### Entries shown ###

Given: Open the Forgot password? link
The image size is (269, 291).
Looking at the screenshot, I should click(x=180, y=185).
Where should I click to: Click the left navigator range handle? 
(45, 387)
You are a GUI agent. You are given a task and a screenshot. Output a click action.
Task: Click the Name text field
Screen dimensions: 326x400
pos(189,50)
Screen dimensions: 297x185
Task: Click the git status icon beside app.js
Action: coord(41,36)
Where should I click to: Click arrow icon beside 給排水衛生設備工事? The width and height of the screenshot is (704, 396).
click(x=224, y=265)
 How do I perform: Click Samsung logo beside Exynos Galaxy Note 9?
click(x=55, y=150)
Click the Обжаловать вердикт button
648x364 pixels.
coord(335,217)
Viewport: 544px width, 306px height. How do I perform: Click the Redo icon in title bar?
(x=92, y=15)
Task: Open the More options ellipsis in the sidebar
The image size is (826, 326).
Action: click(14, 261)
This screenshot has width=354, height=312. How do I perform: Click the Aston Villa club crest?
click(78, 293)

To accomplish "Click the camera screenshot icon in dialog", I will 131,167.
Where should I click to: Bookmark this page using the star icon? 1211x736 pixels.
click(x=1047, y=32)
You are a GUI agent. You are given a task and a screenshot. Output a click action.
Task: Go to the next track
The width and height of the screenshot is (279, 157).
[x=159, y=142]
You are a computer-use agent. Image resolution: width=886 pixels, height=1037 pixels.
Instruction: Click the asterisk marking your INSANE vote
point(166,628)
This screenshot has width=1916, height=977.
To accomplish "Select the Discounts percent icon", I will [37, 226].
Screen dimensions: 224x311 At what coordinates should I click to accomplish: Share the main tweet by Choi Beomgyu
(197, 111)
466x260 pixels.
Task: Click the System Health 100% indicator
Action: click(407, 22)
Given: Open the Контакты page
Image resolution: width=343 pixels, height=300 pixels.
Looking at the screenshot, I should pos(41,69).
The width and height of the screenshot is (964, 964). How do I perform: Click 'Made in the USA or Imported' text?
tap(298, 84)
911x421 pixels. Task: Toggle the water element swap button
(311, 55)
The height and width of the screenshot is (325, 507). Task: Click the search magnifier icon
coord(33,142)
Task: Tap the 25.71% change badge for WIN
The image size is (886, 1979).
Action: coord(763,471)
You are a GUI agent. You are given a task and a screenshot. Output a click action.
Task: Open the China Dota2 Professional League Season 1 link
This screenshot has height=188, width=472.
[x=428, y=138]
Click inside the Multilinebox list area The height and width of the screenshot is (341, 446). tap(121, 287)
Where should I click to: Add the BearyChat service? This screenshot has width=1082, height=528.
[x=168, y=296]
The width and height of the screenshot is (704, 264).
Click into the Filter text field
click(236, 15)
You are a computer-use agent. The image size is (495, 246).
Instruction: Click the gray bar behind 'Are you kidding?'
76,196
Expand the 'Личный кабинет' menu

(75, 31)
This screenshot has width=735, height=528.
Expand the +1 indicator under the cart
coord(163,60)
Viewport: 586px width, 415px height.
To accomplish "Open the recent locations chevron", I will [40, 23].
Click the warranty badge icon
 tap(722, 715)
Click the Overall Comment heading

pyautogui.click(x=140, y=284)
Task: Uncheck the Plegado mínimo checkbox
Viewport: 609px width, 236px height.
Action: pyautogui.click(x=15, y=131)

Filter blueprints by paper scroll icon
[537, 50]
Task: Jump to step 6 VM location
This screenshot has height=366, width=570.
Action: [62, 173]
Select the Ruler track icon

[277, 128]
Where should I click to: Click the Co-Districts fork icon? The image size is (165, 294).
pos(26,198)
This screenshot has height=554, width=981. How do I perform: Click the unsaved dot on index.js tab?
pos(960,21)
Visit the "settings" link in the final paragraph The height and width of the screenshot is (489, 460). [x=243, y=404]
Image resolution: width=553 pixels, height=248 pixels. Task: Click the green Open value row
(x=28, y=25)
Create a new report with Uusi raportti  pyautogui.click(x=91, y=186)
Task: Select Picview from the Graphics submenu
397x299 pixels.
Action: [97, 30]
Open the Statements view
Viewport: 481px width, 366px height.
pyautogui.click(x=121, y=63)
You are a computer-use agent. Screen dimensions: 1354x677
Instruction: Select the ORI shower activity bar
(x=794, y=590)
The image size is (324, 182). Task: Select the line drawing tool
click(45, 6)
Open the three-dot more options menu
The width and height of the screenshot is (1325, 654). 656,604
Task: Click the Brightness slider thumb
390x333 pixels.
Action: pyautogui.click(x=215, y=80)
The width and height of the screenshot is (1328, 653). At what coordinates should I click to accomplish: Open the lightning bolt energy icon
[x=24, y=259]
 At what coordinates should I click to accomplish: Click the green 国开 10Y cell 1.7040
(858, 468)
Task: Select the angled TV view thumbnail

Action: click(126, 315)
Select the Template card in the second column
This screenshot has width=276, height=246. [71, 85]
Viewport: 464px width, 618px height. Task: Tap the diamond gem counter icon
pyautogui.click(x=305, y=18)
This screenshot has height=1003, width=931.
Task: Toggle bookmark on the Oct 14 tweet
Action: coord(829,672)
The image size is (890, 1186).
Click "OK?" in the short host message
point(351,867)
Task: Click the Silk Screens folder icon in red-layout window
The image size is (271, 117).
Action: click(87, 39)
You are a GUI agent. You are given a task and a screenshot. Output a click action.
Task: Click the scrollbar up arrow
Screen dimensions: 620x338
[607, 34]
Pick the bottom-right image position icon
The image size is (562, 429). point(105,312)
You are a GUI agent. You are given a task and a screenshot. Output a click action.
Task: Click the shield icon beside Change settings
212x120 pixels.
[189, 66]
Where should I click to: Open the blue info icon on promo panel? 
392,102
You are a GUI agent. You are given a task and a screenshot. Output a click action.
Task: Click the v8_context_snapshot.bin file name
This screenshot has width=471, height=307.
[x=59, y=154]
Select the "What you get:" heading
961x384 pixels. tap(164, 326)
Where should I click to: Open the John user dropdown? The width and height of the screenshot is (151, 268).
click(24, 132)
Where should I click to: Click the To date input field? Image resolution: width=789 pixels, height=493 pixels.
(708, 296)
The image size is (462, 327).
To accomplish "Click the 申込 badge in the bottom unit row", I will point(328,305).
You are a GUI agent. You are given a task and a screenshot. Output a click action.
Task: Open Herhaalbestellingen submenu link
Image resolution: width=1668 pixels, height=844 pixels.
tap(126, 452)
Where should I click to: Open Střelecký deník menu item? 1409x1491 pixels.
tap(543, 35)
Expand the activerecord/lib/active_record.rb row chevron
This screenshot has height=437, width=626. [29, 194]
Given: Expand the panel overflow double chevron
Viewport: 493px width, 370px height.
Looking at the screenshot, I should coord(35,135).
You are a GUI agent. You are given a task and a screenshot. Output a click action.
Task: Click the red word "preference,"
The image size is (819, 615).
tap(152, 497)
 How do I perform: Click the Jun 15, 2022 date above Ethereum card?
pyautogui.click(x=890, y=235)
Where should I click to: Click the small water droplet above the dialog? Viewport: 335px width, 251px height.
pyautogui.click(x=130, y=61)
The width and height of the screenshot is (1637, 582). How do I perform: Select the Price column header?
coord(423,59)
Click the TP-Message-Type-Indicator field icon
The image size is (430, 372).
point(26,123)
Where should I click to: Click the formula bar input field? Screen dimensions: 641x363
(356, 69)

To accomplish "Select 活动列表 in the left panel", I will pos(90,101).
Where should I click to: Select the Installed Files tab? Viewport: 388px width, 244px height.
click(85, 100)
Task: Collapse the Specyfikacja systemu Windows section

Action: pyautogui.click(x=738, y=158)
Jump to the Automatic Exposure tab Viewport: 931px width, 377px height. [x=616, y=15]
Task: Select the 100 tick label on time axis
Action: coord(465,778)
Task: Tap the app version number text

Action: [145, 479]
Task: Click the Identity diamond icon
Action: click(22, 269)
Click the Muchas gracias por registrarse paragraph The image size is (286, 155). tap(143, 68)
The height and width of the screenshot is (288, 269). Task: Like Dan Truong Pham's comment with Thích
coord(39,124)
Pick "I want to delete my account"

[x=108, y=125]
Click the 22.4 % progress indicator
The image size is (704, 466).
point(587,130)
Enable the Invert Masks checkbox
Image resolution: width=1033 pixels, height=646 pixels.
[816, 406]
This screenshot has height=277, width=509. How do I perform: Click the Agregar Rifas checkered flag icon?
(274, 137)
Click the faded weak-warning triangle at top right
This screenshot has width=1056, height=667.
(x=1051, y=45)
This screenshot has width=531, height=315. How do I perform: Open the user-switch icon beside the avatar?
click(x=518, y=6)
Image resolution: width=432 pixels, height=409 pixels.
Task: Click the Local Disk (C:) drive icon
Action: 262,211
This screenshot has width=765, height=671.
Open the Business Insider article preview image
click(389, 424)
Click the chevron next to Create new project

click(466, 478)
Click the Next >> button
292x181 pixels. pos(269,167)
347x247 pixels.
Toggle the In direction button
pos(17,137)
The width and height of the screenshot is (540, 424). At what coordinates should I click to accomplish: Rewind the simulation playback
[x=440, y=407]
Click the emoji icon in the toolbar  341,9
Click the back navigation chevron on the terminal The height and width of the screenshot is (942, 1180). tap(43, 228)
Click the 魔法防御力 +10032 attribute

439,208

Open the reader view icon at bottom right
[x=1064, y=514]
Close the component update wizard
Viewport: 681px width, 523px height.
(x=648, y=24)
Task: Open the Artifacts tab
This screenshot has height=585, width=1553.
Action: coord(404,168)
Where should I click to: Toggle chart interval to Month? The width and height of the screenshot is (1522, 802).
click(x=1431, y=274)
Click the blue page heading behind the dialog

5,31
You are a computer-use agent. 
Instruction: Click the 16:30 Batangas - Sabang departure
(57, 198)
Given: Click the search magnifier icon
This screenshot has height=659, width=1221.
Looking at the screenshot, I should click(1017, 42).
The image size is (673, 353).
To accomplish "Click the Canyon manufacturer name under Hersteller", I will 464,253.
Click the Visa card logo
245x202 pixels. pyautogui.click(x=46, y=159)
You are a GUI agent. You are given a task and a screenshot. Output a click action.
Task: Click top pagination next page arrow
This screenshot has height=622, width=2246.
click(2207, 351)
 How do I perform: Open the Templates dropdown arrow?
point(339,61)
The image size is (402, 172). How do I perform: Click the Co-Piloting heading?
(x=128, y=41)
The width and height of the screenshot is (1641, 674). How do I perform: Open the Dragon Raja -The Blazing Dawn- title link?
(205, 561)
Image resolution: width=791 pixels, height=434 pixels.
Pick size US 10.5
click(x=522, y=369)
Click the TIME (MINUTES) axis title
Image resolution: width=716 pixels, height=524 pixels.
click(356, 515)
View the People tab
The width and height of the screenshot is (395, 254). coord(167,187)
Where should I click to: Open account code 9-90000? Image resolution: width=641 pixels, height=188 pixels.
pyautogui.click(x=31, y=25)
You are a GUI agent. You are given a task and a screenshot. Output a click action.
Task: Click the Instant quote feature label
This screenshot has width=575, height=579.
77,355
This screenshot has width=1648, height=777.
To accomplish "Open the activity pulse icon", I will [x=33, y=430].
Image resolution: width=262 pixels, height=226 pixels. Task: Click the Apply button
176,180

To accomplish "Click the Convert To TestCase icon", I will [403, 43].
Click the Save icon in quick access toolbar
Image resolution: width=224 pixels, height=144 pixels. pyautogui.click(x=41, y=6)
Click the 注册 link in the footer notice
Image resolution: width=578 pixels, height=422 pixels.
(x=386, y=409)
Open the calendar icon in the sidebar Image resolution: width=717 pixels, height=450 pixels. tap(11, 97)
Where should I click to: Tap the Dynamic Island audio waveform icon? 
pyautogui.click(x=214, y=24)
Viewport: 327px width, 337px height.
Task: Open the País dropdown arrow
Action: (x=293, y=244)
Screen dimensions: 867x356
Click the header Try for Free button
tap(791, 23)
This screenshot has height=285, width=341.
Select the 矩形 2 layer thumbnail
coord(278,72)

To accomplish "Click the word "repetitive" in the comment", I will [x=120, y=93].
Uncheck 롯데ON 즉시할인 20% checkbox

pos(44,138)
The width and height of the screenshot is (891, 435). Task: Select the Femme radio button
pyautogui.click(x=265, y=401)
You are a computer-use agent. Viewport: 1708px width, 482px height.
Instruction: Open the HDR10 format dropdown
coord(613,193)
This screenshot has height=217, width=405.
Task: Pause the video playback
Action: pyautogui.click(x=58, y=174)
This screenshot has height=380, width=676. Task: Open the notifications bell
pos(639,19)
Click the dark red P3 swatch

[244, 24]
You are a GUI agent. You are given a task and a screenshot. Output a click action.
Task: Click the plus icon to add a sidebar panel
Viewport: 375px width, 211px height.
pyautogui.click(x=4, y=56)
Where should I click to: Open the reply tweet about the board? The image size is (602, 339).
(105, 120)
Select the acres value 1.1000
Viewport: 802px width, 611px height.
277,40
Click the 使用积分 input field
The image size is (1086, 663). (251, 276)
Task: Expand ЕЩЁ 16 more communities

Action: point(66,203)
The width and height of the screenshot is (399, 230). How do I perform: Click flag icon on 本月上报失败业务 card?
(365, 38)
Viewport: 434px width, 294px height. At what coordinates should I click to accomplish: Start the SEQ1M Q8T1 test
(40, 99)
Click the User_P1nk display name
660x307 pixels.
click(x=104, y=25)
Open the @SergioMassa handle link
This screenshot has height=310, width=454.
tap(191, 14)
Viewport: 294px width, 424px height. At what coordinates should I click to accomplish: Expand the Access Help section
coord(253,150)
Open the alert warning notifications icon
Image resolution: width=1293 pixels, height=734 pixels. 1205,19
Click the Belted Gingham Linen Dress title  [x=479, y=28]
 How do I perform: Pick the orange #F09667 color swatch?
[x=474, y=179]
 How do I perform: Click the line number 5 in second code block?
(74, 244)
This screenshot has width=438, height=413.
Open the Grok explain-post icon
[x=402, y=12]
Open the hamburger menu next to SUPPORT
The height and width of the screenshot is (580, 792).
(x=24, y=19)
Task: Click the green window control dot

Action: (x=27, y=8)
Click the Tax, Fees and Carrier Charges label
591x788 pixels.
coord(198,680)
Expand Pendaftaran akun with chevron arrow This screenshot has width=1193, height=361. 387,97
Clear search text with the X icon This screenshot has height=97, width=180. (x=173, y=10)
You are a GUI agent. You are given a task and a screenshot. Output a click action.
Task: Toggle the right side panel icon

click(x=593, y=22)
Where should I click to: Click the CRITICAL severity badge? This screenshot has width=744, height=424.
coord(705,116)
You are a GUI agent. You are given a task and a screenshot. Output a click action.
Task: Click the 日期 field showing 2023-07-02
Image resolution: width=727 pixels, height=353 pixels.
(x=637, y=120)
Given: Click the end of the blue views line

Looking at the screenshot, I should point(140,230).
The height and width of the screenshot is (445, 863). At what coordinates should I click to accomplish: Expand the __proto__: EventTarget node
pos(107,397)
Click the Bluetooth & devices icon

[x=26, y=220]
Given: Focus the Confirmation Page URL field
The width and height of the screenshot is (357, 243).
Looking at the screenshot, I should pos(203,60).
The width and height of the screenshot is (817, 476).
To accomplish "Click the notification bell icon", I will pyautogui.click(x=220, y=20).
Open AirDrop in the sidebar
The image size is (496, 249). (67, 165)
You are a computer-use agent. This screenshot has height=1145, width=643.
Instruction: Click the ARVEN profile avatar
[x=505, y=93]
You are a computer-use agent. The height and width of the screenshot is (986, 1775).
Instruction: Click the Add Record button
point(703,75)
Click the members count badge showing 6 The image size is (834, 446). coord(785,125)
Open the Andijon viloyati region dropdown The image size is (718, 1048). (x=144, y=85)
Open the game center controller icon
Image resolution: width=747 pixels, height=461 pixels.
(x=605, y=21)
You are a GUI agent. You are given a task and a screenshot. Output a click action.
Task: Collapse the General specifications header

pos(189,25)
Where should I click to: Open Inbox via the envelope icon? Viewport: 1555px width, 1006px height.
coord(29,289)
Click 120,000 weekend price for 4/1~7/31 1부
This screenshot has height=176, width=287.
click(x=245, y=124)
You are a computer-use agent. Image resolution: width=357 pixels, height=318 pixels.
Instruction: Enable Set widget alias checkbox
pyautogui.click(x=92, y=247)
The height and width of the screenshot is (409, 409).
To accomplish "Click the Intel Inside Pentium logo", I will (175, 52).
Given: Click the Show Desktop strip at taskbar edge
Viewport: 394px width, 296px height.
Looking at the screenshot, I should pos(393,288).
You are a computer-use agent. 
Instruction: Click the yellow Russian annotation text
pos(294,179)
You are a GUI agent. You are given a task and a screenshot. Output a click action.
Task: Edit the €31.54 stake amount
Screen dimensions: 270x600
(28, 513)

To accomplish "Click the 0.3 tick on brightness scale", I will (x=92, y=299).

###

**Action item**
Starting with the line that holds "This screenshot has height=277, width=509." and ending with the line that holds "Click the emoji", retype every line in the data above exactly, and nothing else.

**Response to this exercise**
This screenshot has height=277, width=509. How do I perform: Click the Agregar Rifas checkered flag icon?
(274, 137)
Click the faded weak-warning triangle at top right
This screenshot has width=1056, height=667.
(x=1051, y=45)
This screenshot has width=531, height=315. How do I perform: Open the user-switch icon beside the avatar?
click(x=518, y=6)
Image resolution: width=432 pixels, height=409 pixels.
Task: Click the Local Disk (C:) drive icon
Action: 262,211
This screenshot has width=765, height=671.
Open the Business Insider article preview image
click(389, 424)
Click the chevron next to Create new project

click(466, 478)
Click the Next >> button
292x181 pixels. pos(269,167)
347x247 pixels.
Toggle the In direction button
pos(17,137)
The width and height of the screenshot is (540, 424). At what coordinates should I click to accomplish: Rewind the simulation playback
[x=440, y=407]
Click the emoji icon in the toolbar  341,9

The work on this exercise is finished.